Geraldine went down the stairs, quickly at first, then slowing down as she got near the bottom. Tasheba’s body was lying on a diagonal, so it wouldn’t roll anymore, but it still took up most of the steps it touched. Geraldine scooted around Tasheba Kent’s feet so quickly, she almost lost her balance and fell. By the time she got to the foyer, she was running. She turned to look back, but there was nothing to see but a sheet. Gregor Demarkian had said that leaving her where she was didn’t mean they couldn’t cover her up. Geraldine thought he had been stretching things a little.
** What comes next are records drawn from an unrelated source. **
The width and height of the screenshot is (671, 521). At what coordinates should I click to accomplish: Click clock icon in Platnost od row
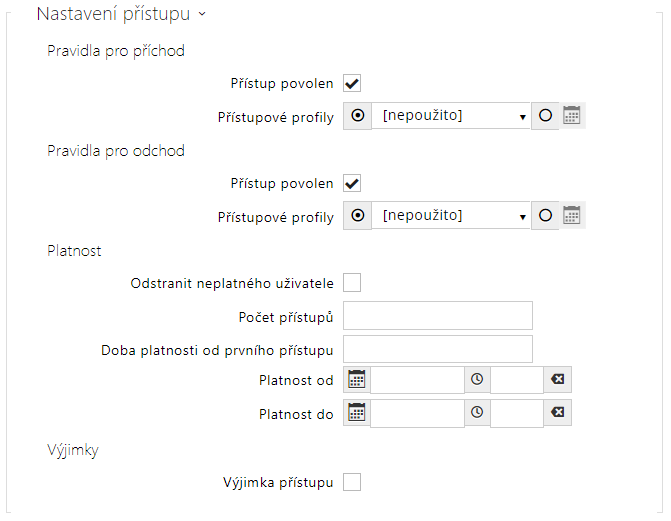pos(477,380)

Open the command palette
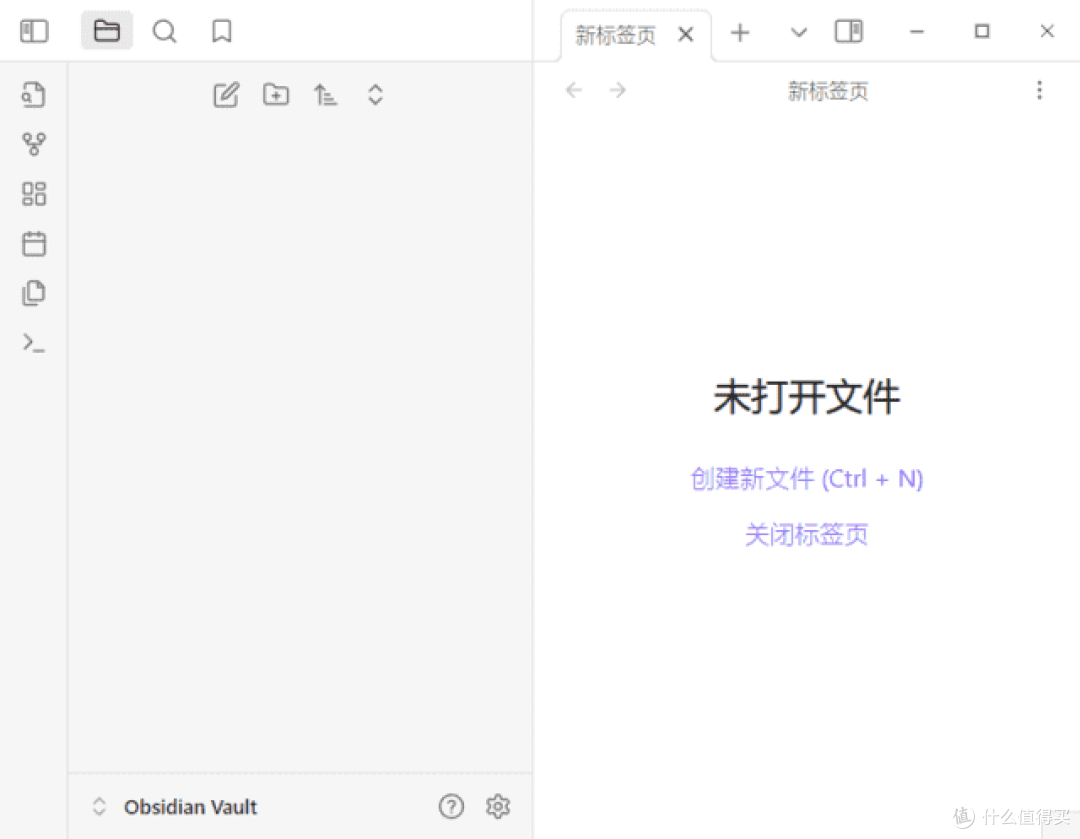(x=34, y=342)
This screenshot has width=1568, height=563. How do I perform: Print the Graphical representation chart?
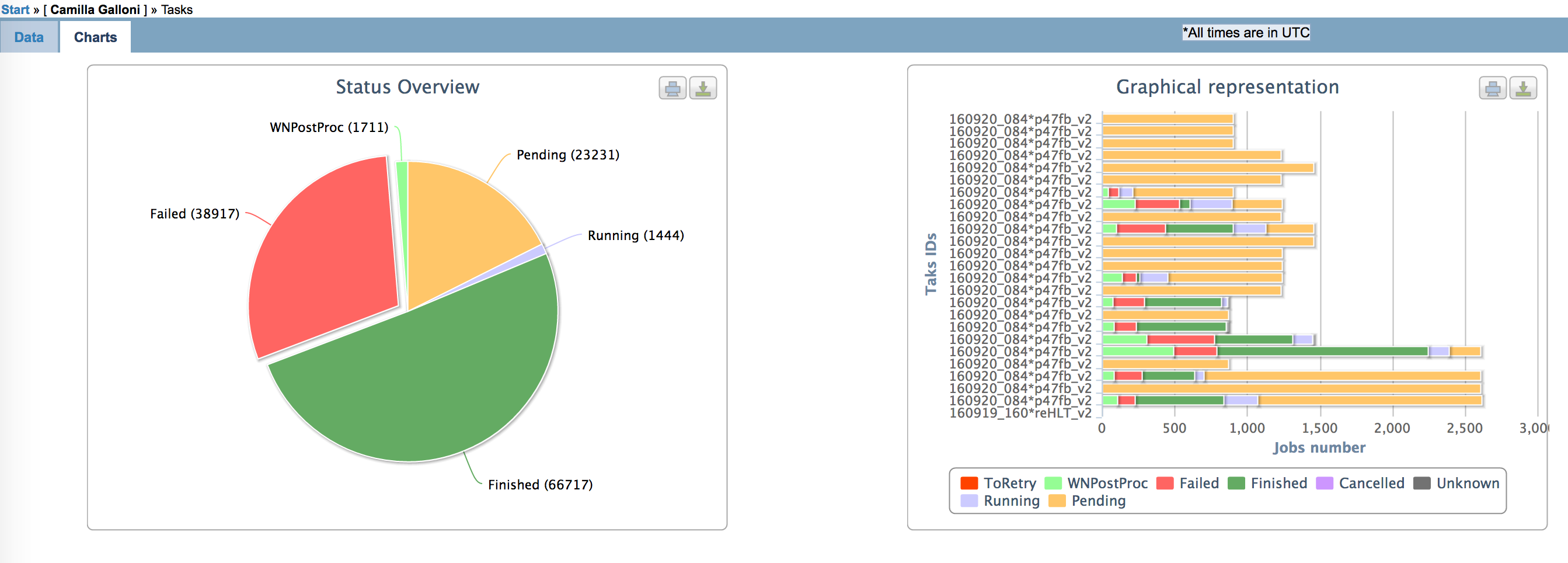(1492, 88)
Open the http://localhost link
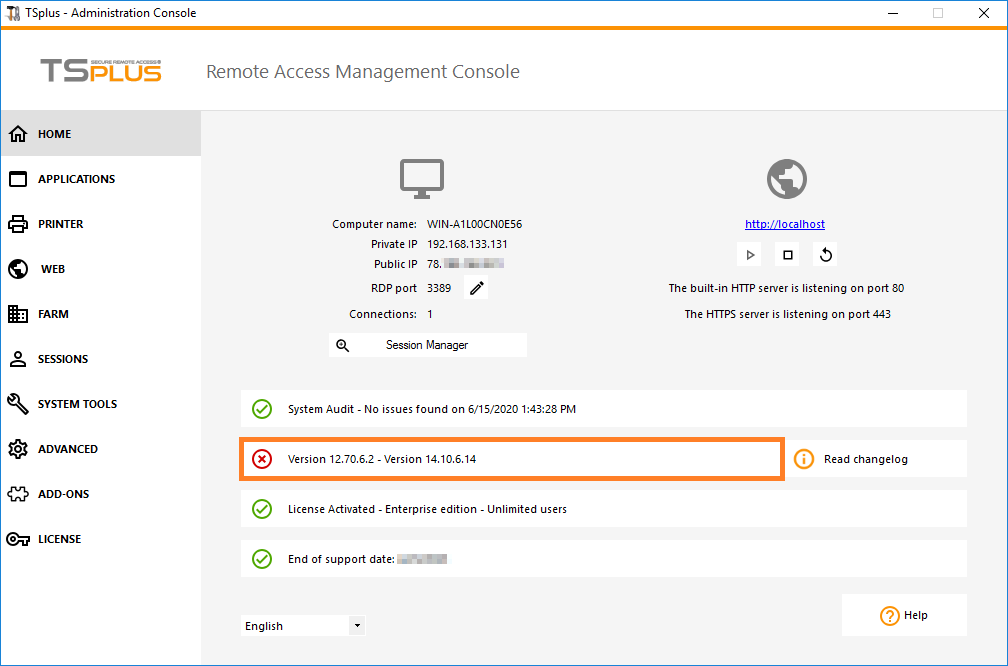This screenshot has height=666, width=1008. click(x=785, y=224)
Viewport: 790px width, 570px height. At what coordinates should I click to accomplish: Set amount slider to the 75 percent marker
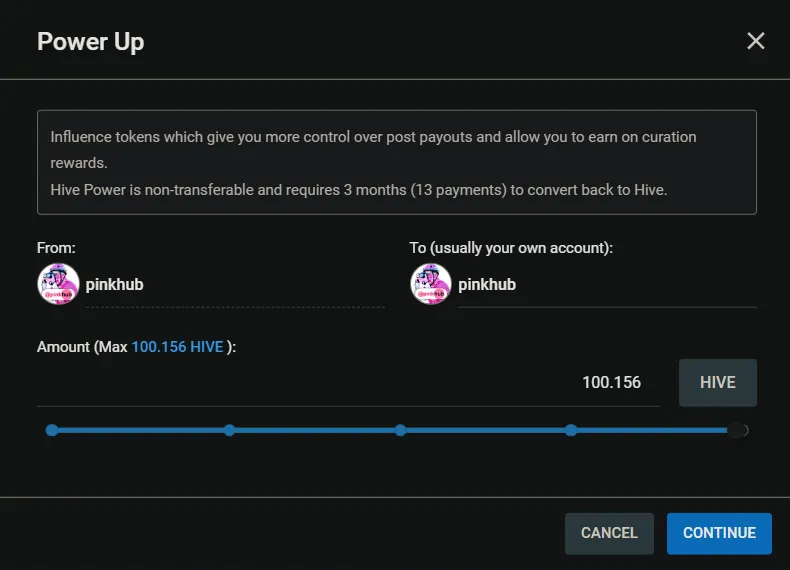(571, 430)
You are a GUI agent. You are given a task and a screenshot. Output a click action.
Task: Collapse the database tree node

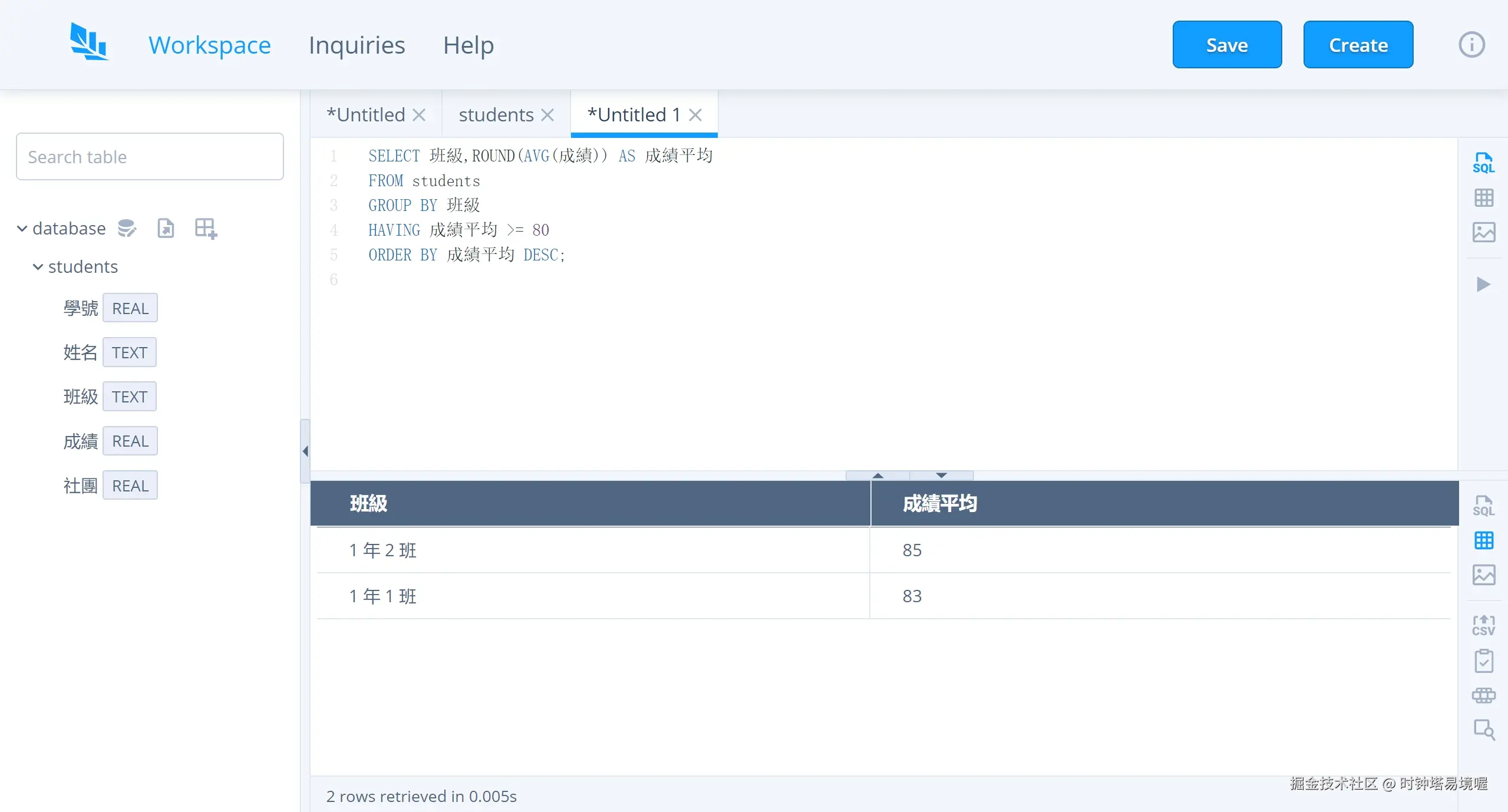(x=22, y=228)
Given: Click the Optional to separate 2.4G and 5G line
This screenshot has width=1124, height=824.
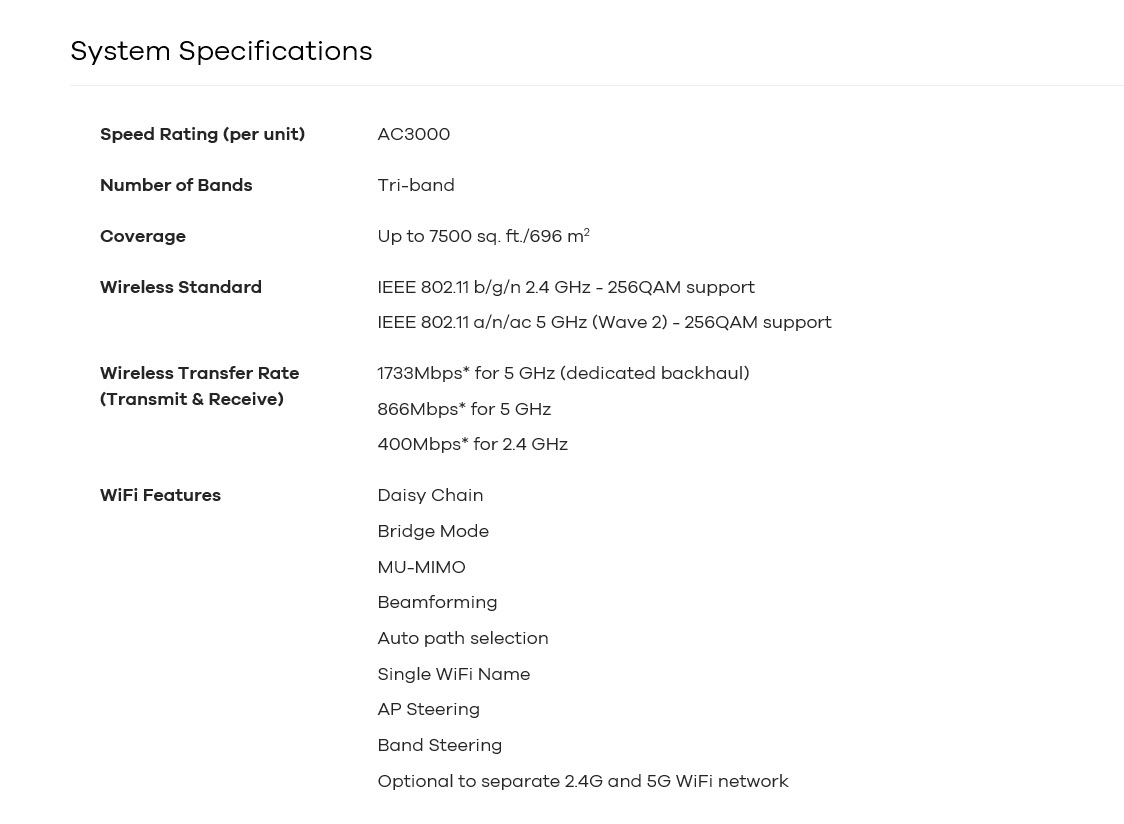Looking at the screenshot, I should (583, 781).

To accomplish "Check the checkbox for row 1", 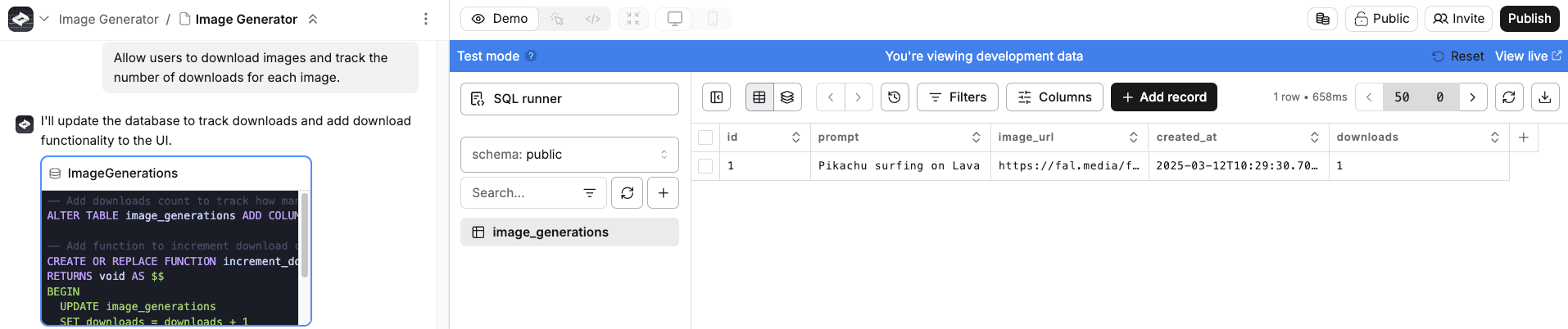I will (x=705, y=166).
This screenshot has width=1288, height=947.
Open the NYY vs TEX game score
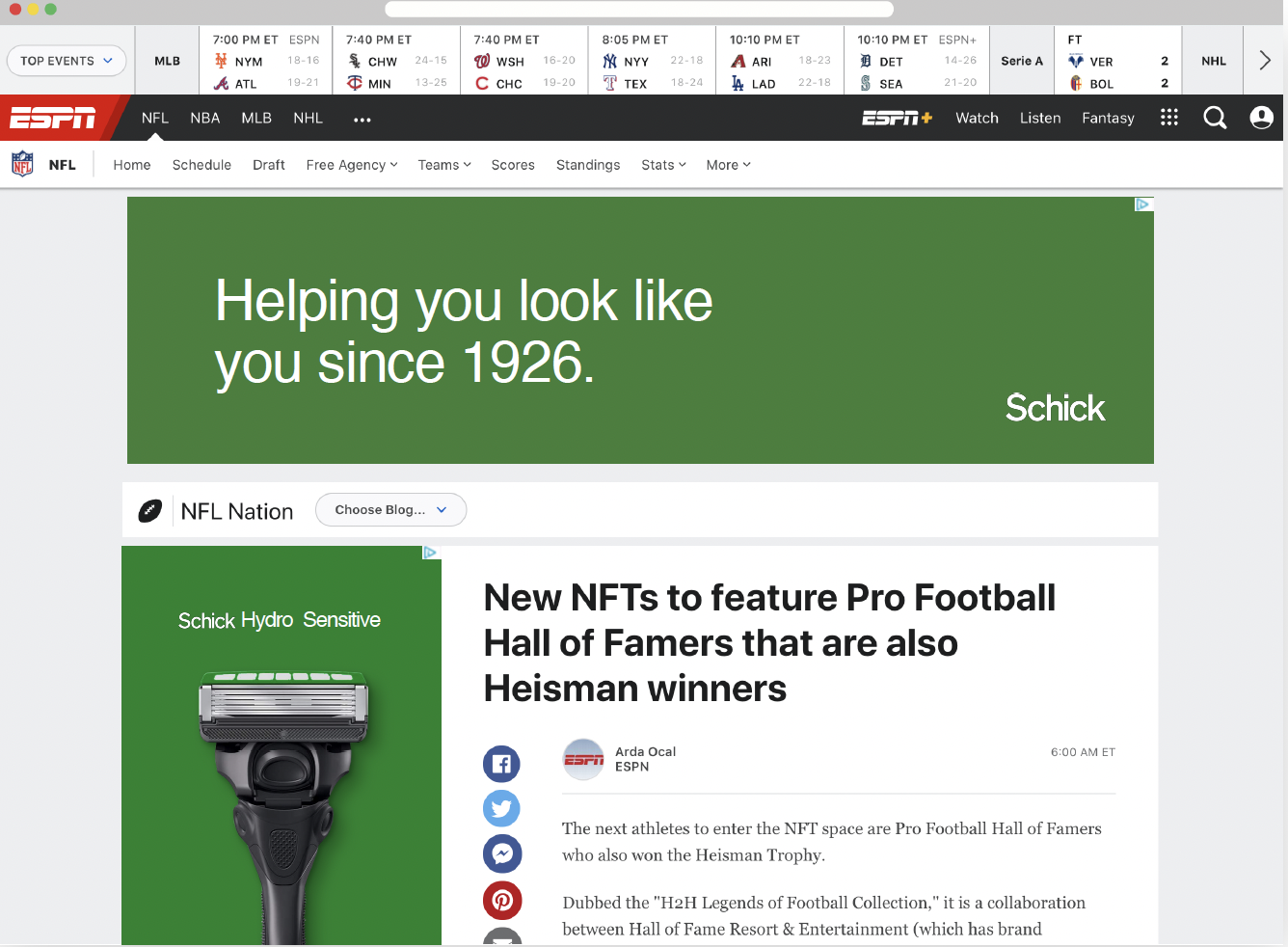pyautogui.click(x=652, y=62)

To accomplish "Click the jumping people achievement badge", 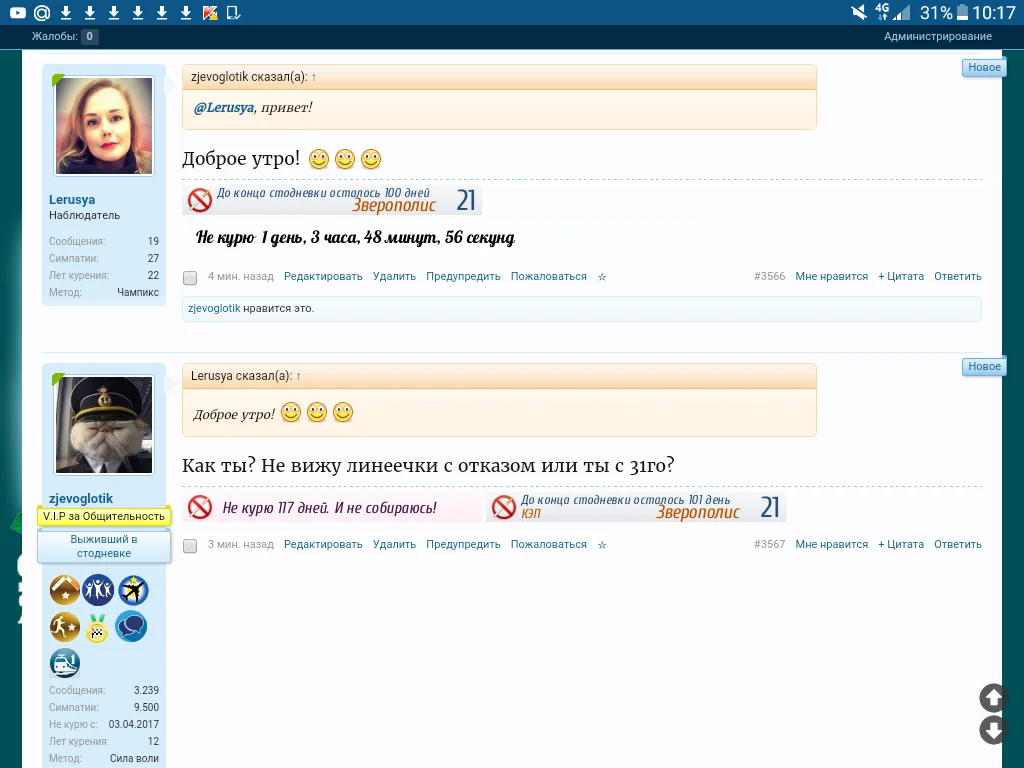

Whatever he had been doing, she was past it now. She didn’t have to go upstairs again if she didn’t want to. There were couches all over the first floor that she could sleep on. Earlier tonight, she had gone around to the pantry by the back hall. Now she didn’t want to waste the time, or spook herself going through all those dark hallways, so she went straight from the foyer to the kitchen. The utility hall that connected these two was short and very well lit. Getting to the kitchen, Geraldine turned on all the lights she could and tried not to look at the knives in the knife rack next to the stove. To get to the pantry, she had to go all the way across to the door that led to the way out at the back. Then she had to cross an almost unheated little mud room, climb four steps, and let herself through another door into the back utility hall. This hall was not well lit. The principle that seemed to have been operating when this house was wired for electricity was that servants were able to see in the dark.
Geraldine left the door between the mud room and the back hall open, as she had left the door between the kitchen and the mud room open, so that some of the kitchen light would filter through and help her do what she was doing. The pantry door was two doors in from the mud room door, just past the beginning of the back stairs. Geraldine didn’t look up there any more than she had looked at the knives in the kitchen. She hated those back stairs. They were like something out of a novel by Alexandre Dumas. They should have belonged to a dungeon or a torture chamber. The two or three times Geraldine had been forced to climb those stairs, she had taken a flashlight and been careful to wear the plain gold cross she had been given in Bible class at the Hunter’s Pier First Full Gospel Baptist Church.
Now she hurried into the pantry, leaving the door open behind her. At the last minute, just to be cautious, she took a can of peas and a can of kidney beans and propped them against the open door. Then she went back in among the cans of vegetables and the sacks of flour and the big jars of honey and maple syrup and looked around. The CD player was just where she had put it in the first place, back around midnight. Its speakers were still aimed at the square mesh microphone that was connected to the intercom system. The microphone had been turned off, but there was no mystery about that. Geraldine had done it herself, that last time she had come in here, looking for Carlton Ji or his body. If she hadn’t, her breathing or her footsteps would have gone bouncing around the house just the way the cackling laughter had, although they would have been quieter.
Geraldine looked over the facing of the player, checking out the settings. As she had suspected, the volume had been turned way up, into the reddest part of the red zone. The program had been fiddled with, too. Instead of being set for one play-through of the disc on the turntable, it was set for seven. If it had been set for ten or eleven, Geraldine might have thought she had made the mistake herself. She had been nervous and jumpy. Her hand might have shaken as she was punching the instructions into the machine. She could guarantee that she hadn’t been calm enough to be paying full attention. She did know that she hadn’t pushed “seven” though. She could remember putting her finger down on “one.”